The term goes beyond not wanting to lose and denotes a mentality of not wanting to give anything to someone else if it gives the other person an advantage. It conjures up an image of someone who would avoid giving away something even if it is of no cost to them just because someone else gets a benefit. It implies that social interactions as transactional and largely bereft of altruism. It, and the government social engineering, probably are the main contributors to the word sterile, used often to describe Singapore, in contrast with the chaos of its rival Hong Kong. All in all, it is not a very positive term, and even if it is not exactly insulting, it would aspersions on the person you apply it to.
Impact on society
This ultra-competitive streak has made Singapore an alluring market for products that gives the ultra-competitive an edge in life. My wife and me have always been amazed at the dollars Singaporean parents are willing to pay to introduce music to their foetus in the womb, to expose foreign languages to their new-born, to teach mathematics to their toddlers and to introduce computer programming to their pre-schoolers. Marketeers often capitalise on the Singaporean Fear of Missing Out and sometimes uses the kiasu term to entice shoppers not to miss out on sales that their friends will get.

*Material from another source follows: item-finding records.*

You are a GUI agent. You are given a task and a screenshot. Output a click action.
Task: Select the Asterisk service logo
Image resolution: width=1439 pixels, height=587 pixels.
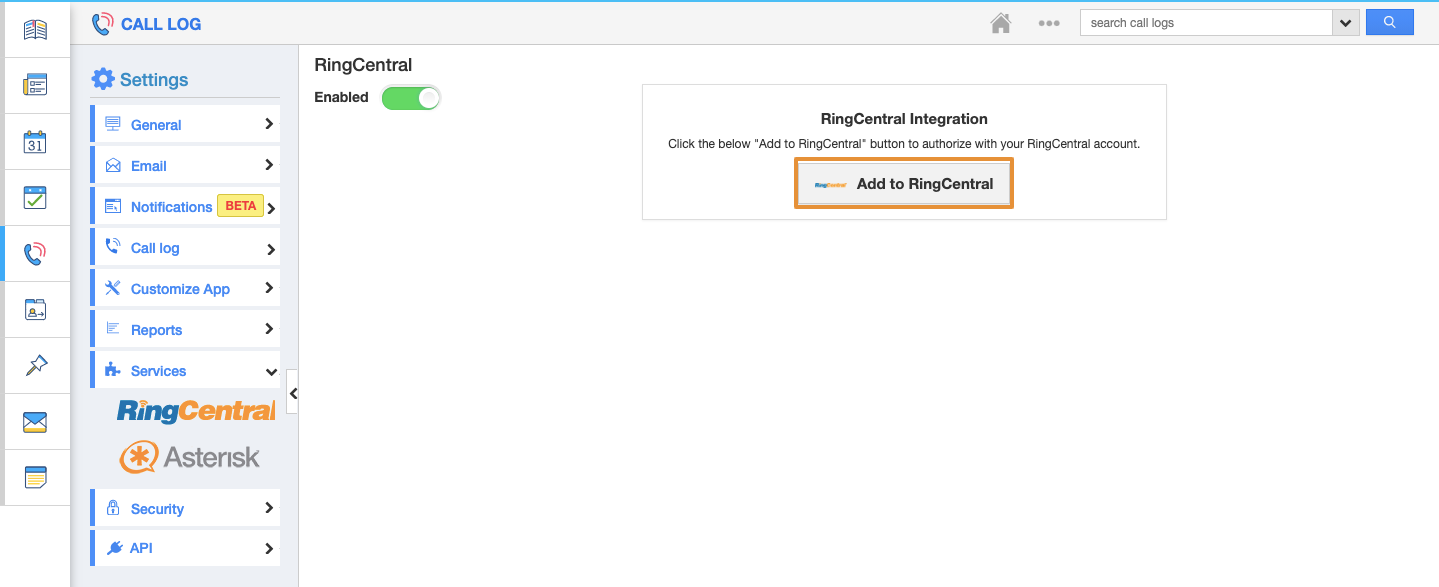190,457
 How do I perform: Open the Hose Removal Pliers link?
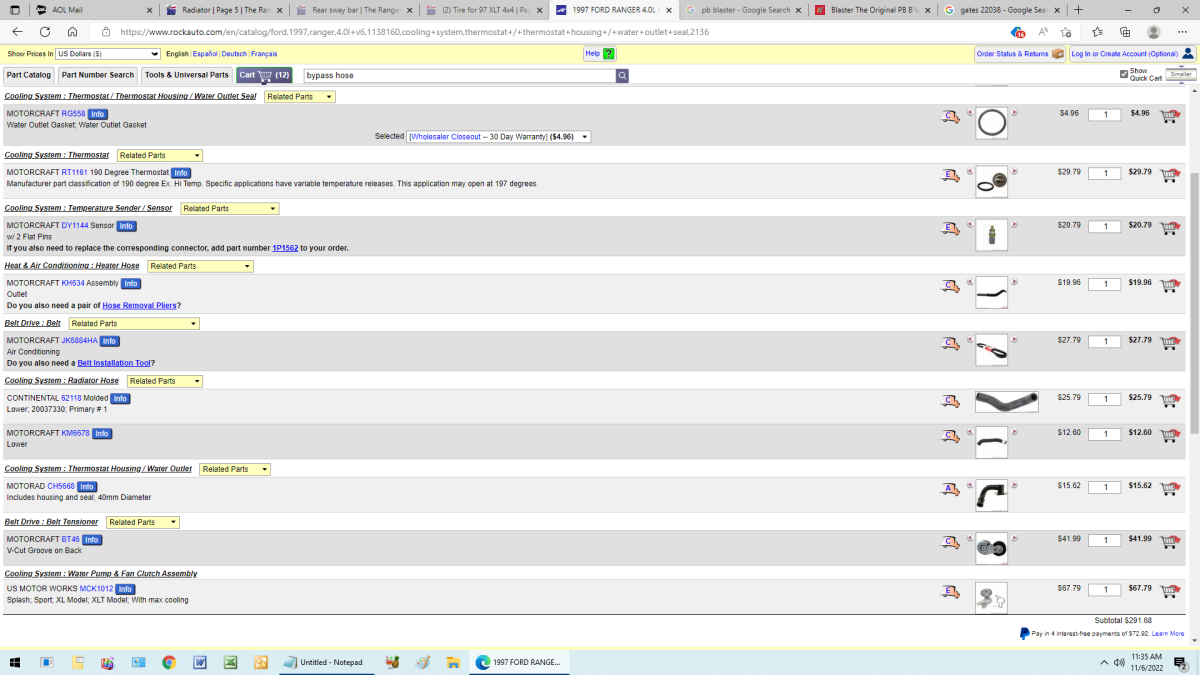[140, 305]
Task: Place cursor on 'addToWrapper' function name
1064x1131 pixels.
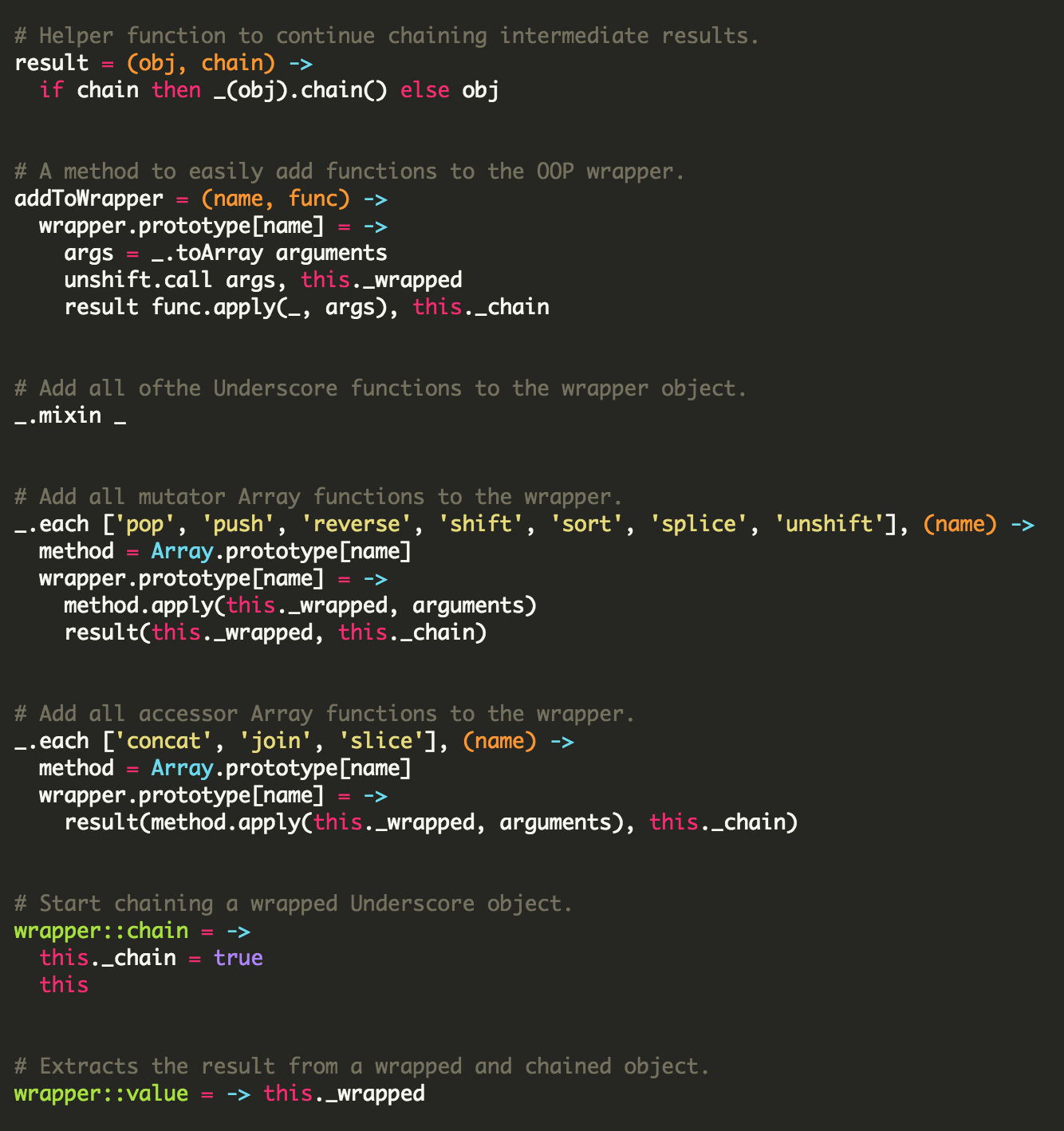Action: (x=89, y=199)
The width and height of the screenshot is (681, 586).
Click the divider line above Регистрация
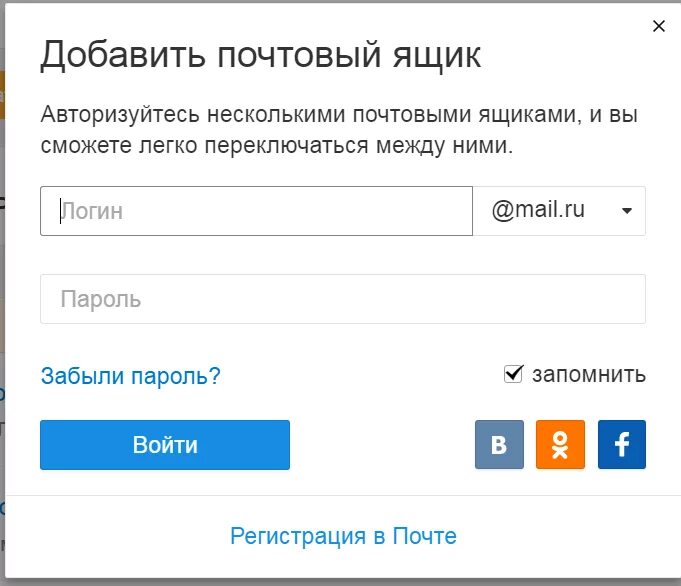point(343,495)
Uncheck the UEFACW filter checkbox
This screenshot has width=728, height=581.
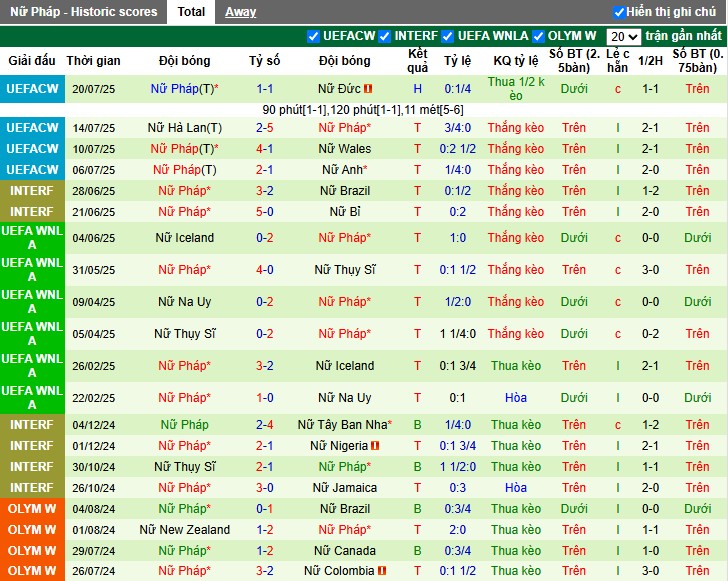pos(314,36)
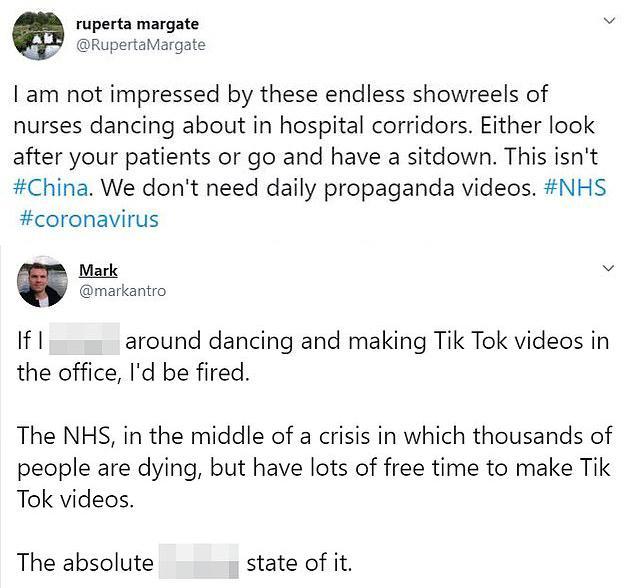
Task: Open the @markantro handle
Action: [122, 290]
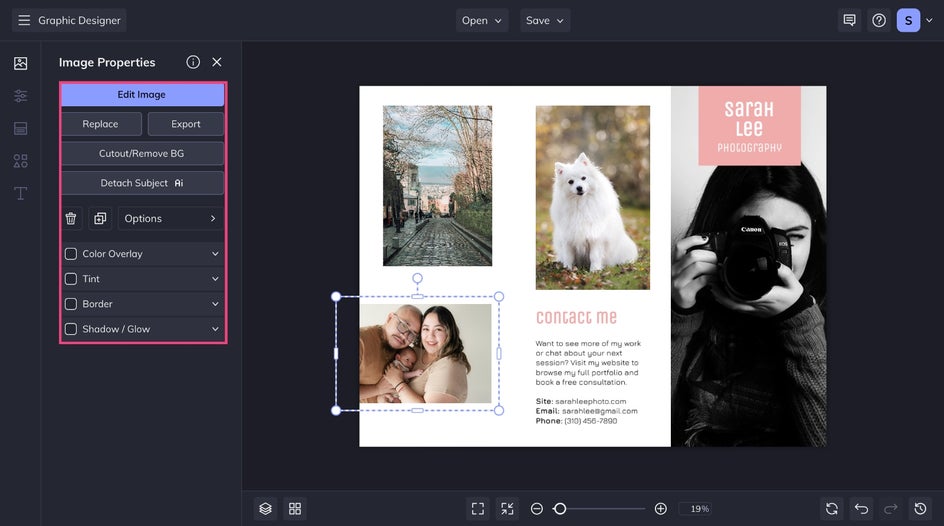
Task: Click the duplicate image icon
Action: [x=100, y=218]
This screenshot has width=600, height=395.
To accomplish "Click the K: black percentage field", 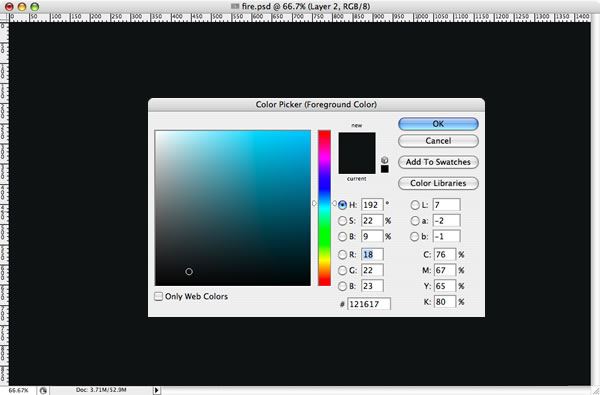I will coord(445,302).
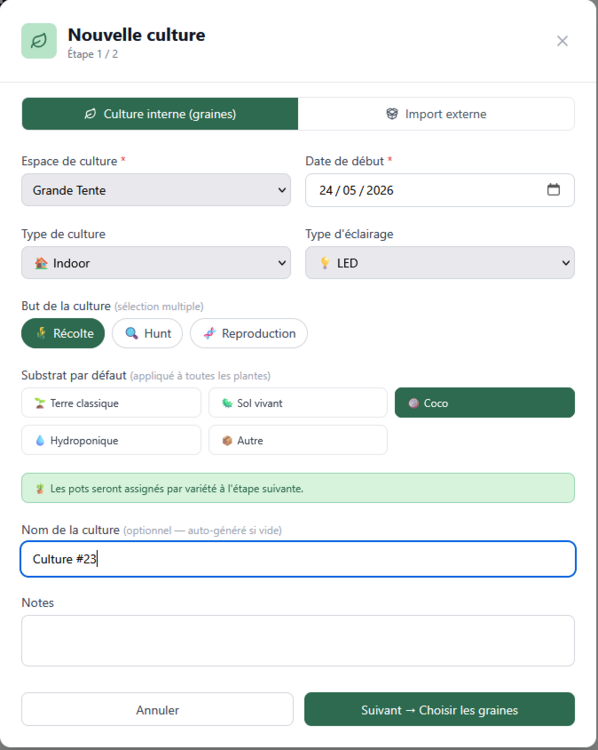Select Coco as default substrate
The height and width of the screenshot is (750, 598).
coord(485,403)
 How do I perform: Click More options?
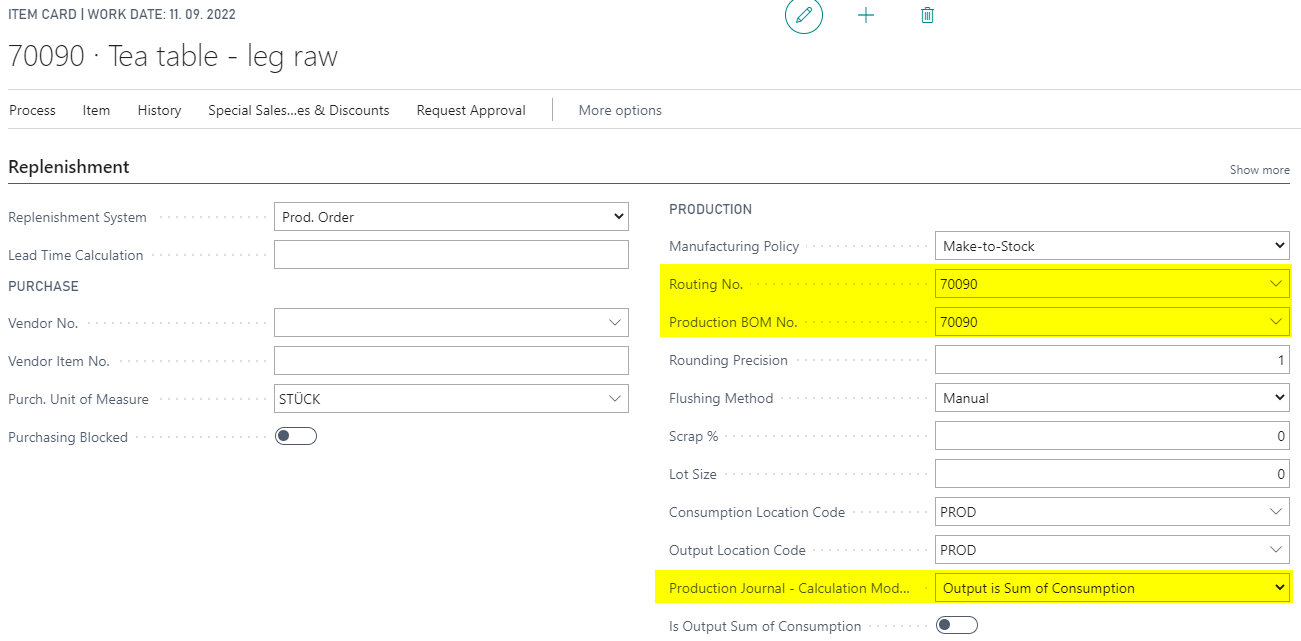[620, 110]
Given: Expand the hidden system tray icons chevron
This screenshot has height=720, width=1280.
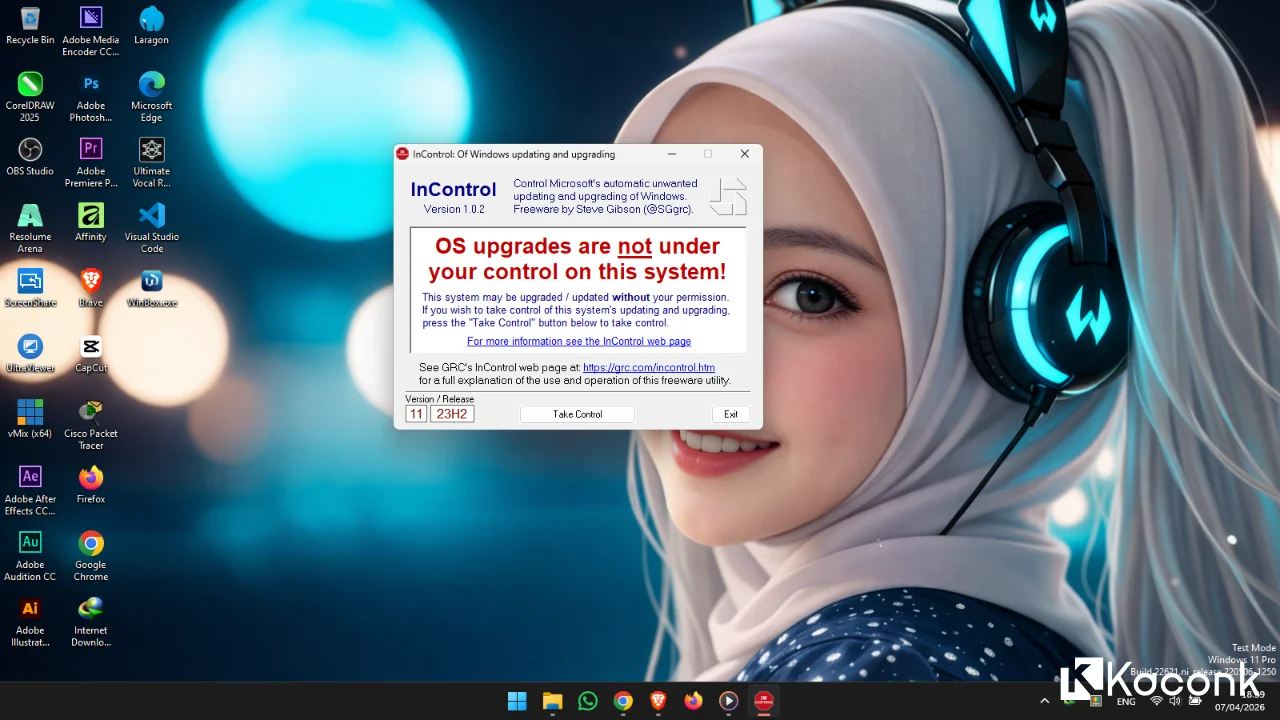Looking at the screenshot, I should tap(1045, 701).
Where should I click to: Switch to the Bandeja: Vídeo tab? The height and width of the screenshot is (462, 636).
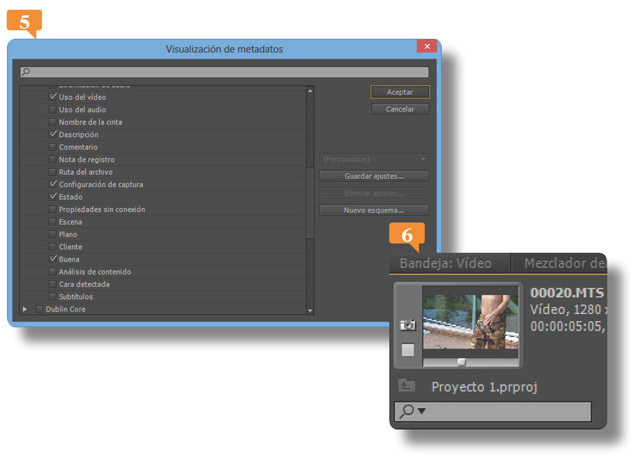pos(448,263)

Of course not all Singaporeans behave in such a way, but enough of them work in Singaporean offices I have visited to convince me that this is not somewhere I would like to work on a permanent full-time basis. It was just too stressful - and lonely. So while Singapore has many
qualities that I admire – meritocracy, honesty, competence – there are also much drawbacks for someone like me who has more of a people-based management style. I have always stated, hopefully without any hint of racism, that I don't mind working in Singapore as long as it is for a foreign boss.
Kiasuism is so pervasive in Singapore that Singaporeans embraces it as something that defines them, negative as it is. Commentaries on social habits in Singapore are often liberally littered with the word. Singaporeans even wear T-shirts proudly proclaiming it. It is something that Singaporeans cannot change and so the only way to live with it is to wear it with pride, I guess.
Conclusion
That really is Singapore in a nutshell. It has been highly successful, much more successful than most people had expected on that traumatic day in 1965 when it accepted its expulsion from Malaysia with trepidation. With that success, comes challenges to fitting into a modern society which increasingly sees itself to be as part of a compassionate global village. Only time will tell whether Singapore can reinvented itself the way it did in 1965.